* **Problem statement**
Every line from the one with "727x557 pixels." to the one with "has height=832, width=998.", including those two, is to be copied exactly; all other lines of the entries below are left out.

[Stored items]
[Start of section]
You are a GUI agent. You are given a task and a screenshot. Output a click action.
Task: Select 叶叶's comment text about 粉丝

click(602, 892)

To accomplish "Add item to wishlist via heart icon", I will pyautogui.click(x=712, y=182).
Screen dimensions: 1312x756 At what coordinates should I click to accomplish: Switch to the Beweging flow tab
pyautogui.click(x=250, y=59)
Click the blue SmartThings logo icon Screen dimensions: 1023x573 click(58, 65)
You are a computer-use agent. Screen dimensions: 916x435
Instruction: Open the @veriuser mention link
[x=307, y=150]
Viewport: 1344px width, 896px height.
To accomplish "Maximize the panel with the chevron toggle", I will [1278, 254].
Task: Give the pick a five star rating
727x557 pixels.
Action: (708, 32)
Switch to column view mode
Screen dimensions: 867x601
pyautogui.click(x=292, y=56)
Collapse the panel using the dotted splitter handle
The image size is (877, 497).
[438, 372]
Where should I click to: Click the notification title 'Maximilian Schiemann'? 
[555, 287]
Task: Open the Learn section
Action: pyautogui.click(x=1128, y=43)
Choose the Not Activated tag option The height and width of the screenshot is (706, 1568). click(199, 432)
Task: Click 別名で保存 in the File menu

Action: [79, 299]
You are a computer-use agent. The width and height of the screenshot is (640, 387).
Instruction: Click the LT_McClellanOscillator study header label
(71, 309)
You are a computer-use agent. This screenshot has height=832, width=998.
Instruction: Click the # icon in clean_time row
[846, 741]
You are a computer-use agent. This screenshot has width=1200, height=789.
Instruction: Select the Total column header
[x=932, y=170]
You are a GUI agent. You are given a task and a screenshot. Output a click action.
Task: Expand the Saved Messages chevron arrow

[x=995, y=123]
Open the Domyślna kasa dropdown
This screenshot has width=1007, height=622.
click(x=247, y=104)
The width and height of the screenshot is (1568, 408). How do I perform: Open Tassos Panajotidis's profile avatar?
[End of section]
* **Worked solution**
727x557 pixels.
Action: (708, 32)
Switch to column view mode
Screen dimensions: 867x601
pyautogui.click(x=292, y=56)
Collapse the panel using the dotted splitter handle
The image size is (877, 497).
[438, 372]
Where should I click to: Click the notification title 'Maximilian Schiemann'? 
[555, 287]
Task: Open the Learn section
Action: pyautogui.click(x=1128, y=43)
Choose the Not Activated tag option The height and width of the screenshot is (706, 1568). click(199, 432)
Task: Click 別名で保存 in the File menu

Action: [79, 299]
You are a computer-use agent. The width and height of the screenshot is (640, 387).
Instruction: Click the LT_McClellanOscillator study header label
(71, 309)
You are a computer-use agent. This screenshot has height=832, width=998.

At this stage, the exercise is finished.